%%

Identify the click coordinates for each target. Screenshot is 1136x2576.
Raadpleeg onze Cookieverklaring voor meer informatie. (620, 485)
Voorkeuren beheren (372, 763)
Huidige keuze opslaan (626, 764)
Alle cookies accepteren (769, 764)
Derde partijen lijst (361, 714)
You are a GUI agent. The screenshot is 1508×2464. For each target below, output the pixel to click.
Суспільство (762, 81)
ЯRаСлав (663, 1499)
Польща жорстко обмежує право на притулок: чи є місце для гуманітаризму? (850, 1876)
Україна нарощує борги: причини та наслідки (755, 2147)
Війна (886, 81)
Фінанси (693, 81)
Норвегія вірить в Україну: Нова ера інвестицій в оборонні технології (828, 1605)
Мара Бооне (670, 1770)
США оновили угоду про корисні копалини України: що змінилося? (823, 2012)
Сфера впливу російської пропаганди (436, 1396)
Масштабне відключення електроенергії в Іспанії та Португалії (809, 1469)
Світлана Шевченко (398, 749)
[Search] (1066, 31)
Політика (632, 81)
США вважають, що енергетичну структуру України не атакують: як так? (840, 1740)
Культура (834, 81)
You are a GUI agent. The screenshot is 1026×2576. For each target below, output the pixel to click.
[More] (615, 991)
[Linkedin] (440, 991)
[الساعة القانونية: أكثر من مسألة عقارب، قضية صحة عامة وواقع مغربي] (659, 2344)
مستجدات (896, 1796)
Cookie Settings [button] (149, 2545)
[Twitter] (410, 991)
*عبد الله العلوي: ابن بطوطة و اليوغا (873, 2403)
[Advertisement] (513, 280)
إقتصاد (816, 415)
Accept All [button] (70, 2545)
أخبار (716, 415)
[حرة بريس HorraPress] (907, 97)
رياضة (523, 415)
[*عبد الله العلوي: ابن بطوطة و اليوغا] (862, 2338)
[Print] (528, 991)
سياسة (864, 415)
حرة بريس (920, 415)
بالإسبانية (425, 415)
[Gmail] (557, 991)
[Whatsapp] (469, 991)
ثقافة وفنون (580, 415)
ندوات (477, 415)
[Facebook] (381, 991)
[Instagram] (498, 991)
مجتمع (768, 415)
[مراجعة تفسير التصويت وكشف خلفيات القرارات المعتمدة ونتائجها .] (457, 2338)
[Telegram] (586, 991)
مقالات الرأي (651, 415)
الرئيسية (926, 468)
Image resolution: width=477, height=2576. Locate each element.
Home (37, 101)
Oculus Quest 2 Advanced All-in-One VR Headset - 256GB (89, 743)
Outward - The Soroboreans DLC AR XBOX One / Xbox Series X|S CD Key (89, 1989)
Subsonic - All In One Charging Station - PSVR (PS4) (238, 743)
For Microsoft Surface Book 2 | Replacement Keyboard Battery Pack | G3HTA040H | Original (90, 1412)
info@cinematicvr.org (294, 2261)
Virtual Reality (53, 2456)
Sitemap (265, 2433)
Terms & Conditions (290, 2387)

%%

§ **Your task**
Every entry must be quoted exactly as it appears above.

§ **Your response**
Identify the click coordinates for each target. Screenshot is 1136x2576.
Raadpleeg onze Cookieverklaring voor meer informatie. (620, 485)
Voorkeuren beheren (372, 763)
Huidige keuze opslaan (626, 764)
Alle cookies accepteren (769, 764)
Derde partijen lijst (361, 714)
You are a GUI agent. The screenshot is 1508×2464. For each target below, output the pixel to click.
Суспільство (762, 81)
ЯRаСлав (663, 1499)
Польща жорстко обмежує право на притулок: чи є місце для гуманітаризму? (850, 1876)
Україна нарощує борги: причини та наслідки (755, 2147)
Війна (886, 81)
Фінанси (693, 81)
Норвегія вірить в Україну: Нова ера інвестицій в оборонні технології (828, 1605)
Мара Бооне (670, 1770)
США оновили угоду про корисні копалини України: що змінилося? (823, 2012)
Сфера впливу російської пропаганди (436, 1396)
Масштабне відключення електроенергії в Іспанії та Португалії (809, 1469)
Світлана Шевченко (398, 749)
[Search] (1066, 31)
Політика (632, 81)
США вважають, що енергетичну структуру України не атакують: як так? (840, 1740)
Культура (834, 81)
You are a GUI agent. The screenshot is 1026×2576. For each target below, output the pixel to click.
[More] (615, 991)
[Linkedin] (440, 991)
[الساعة القانونية: أكثر من مسألة عقارب، قضية صحة عامة وواقع مغربي] (659, 2344)
مستجدات (896, 1796)
Cookie Settings [button] (149, 2545)
[Twitter] (410, 991)
*عبد الله العلوي: ابن بطوطة و اليوغا (873, 2403)
[Advertisement] (513, 280)
إقتصاد (816, 415)
Accept All [button] (70, 2545)
أخبار (716, 415)
[حرة بريس HorraPress] (907, 97)
رياضة (523, 415)
[*عبد الله العلوي: ابن بطوطة و اليوغا] (862, 2338)
[Print] (528, 991)
سياسة (864, 415)
حرة بريس (920, 415)
بالإسبانية (425, 415)
[Gmail] (557, 991)
[Whatsapp] (469, 991)
ثقافة وفنون (580, 415)
ندوات (477, 415)
[Facebook] (381, 991)
[Instagram] (498, 991)
مجتمع (768, 415)
[مراجعة تفسير التصويت وكشف خلفيات القرارات المعتمدة ونتائجها .] (457, 2338)
[Telegram] (586, 991)
مقالات الرأي (651, 415)
الرئيسية (926, 468)
Image resolution: width=477, height=2576. Locate each element.
Home (37, 101)
Oculus Quest 2 Advanced All-in-One VR Headset - 256GB (89, 743)
Outward - The Soroboreans DLC AR XBOX One / Xbox Series X|S CD Key (89, 1989)
Subsonic - All In One Charging Station - PSVR (PS4) (238, 743)
For Microsoft Surface Book 2 | Replacement Keyboard Battery Pack | G3HTA040H | Original (90, 1412)
info@cinematicvr.org (294, 2261)
Virtual Reality (53, 2456)
Sitemap (265, 2433)
Terms & Conditions (290, 2387)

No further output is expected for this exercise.